La période contemporaine de l’histoire des crises économiques et l’évolution des savoirs : La question de l’information
La question de l’information est évidemment centrale lorsque l’on tente de comprendre ce qu’est une crise économique ou une crise financière. Si l’on admet, en effet, que la crise est un moment du cycle d’affaires, on doit aussi accepter l’idée que l’une des raisons qui explique la naissance des cycles — que ceux-ci soient exogènes ou endogènes — est précisément l’incapacité des agents économiques à anticiper avec précision une information qui n’est pas seulement imparfaite mais incomplète. En effet, à moins de postuler à la fois l’hypothèse d’anticipations rationnelles, la notion de marché efficient et la contrainte de marchés toujours ajustés (ce que font la plupart des défenseurs de la nouvelle école classique), si le cycle est exogène, il n’y a, a priori, aucune raison pour que les agents soient en mesure de prévoir le choc qui en constituera l’impulsion et de se coordonner pour éviter ou réduire rapidement un dés ajustement entre leurs anticipations et les grandeurs effectives. Si le cycle est endogène, par nature, la question de l’information est alors plus centrale encore car l’absence de coordination qui lui est liée est en fait la raison principale de l’existence de fluctuations auto entretenues.
Par ailleurs, nous savons que le recours à la théorie des marchés efficients et à la notion de valeur fondamentale suppose qu’un marché se caractérise par le fait que, dès qu’une information nouvelle concernant un actif existe, elle est instantanément et complètement incorporée dans le cours des titres qui se modifie instantanément en conséquence.
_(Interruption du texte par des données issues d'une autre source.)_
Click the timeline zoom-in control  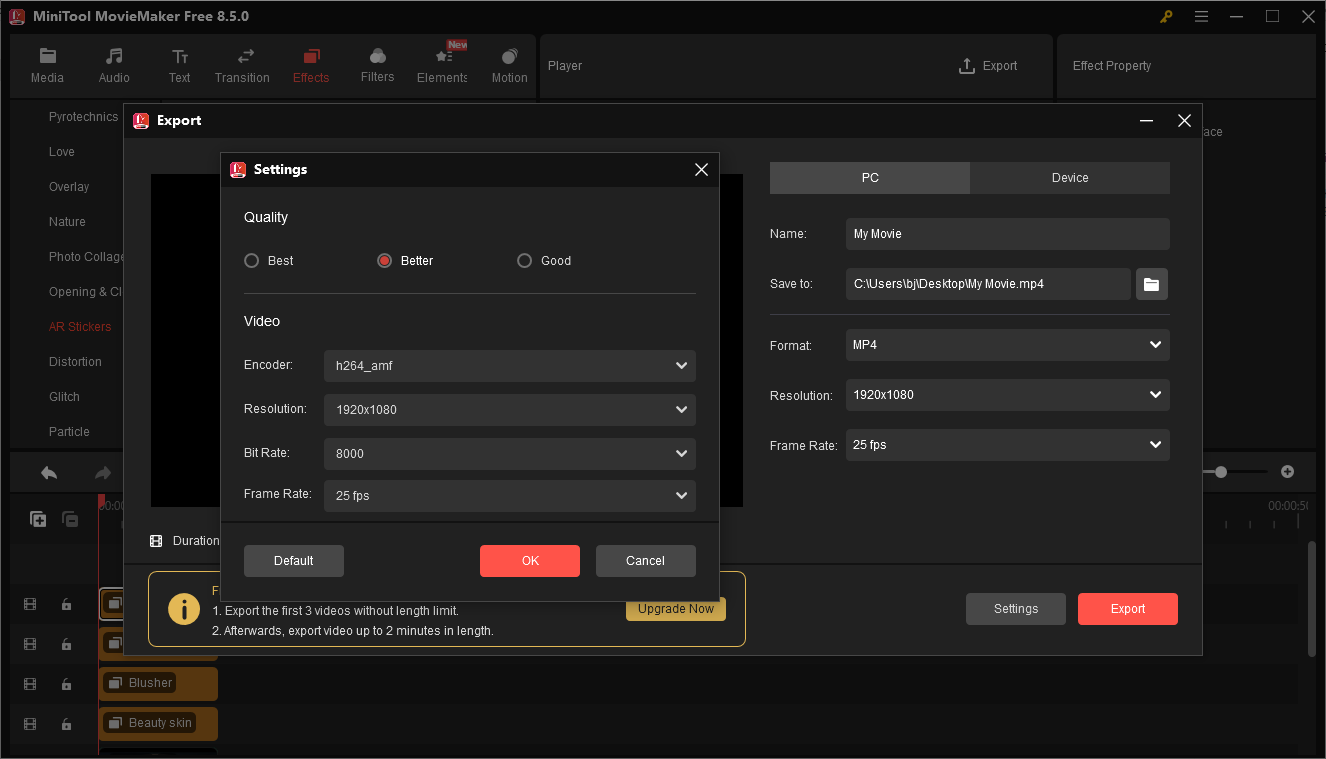[1287, 471]
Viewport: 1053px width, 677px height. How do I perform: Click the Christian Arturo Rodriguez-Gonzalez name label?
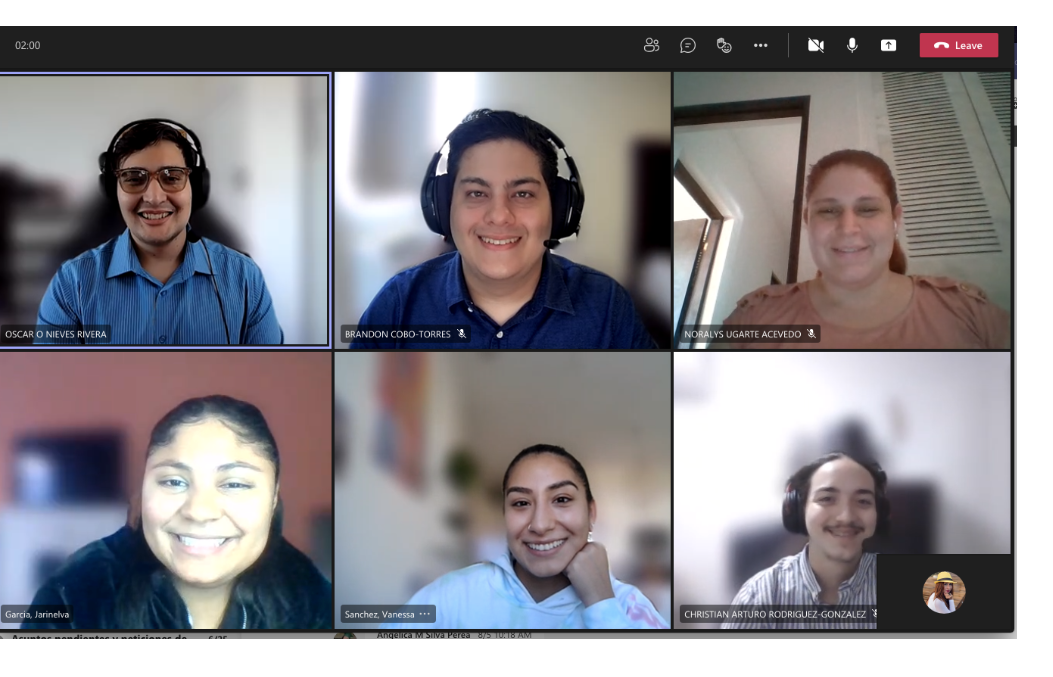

On peut contester ce point de vue et on a beaucoup de bonnes raisons pour le faire.
Tout d’abord, l’usage de la notion de marché efficient est soumis au respect simultané de multiples « conditions héroïques » : le recours à la théorie de l’utilité espérée pour caractériser le comportement d’investissement des agents ; la libre circulation de l’information et l’hypothèse de l’instantanéité de la réaction individuelle à la réception de cette information ; l’absence totale de coûts de transaction sur le marché (incluant les coûts de recherche, de traitement et de contrôle de l’information ainsi que les coûts liés au prix des transactions elles-mêmes) ; et l’hypothèse d’atomicité des agents.
Ensuite, il n’est pas évident que l’on puisse opérer un recensement complet des informations objectives que tous les agents sont capables de percevoir. On se souvient ainsi de Hayek pour qui un certain nombre d’indices macroéconomiques comptables (tels que le niveau général des prix ou le produit national brut) n’ont strictement aucun sens pour des agents individuels seulement attentifs à percevoir des grandeurs qui ont une signification dans leur univers subjectif, tels les coûts de sa propre production pour un entrepreneur individuel.
L’existence d’asymétries d’information, de comportements mimétiques ou adaptatifs, d’effets de taille, d’effets temporels… remet également en cause la définition usuelle de la notion de valeur fondamentale et ne peut être passée sous silence lorsque l’on explique la réalité historique des crises économiques.
Enfin, l’importance des innovations comptables et financières est considérable quelle que soit la période considérée et la présence de telles innovations constitue une bonne raison de remettre en cause l’hypothèse de complétude de l’information.
( Cependant, il faut bien comprendre que même si l’on ne formule pas ces objections à l’encontre de la théorie des marchés efficients, cette dernière continue de faire à sa façon de l’informa- i ion une ou peut-être la question cruciale de la théorie des crises marchandes.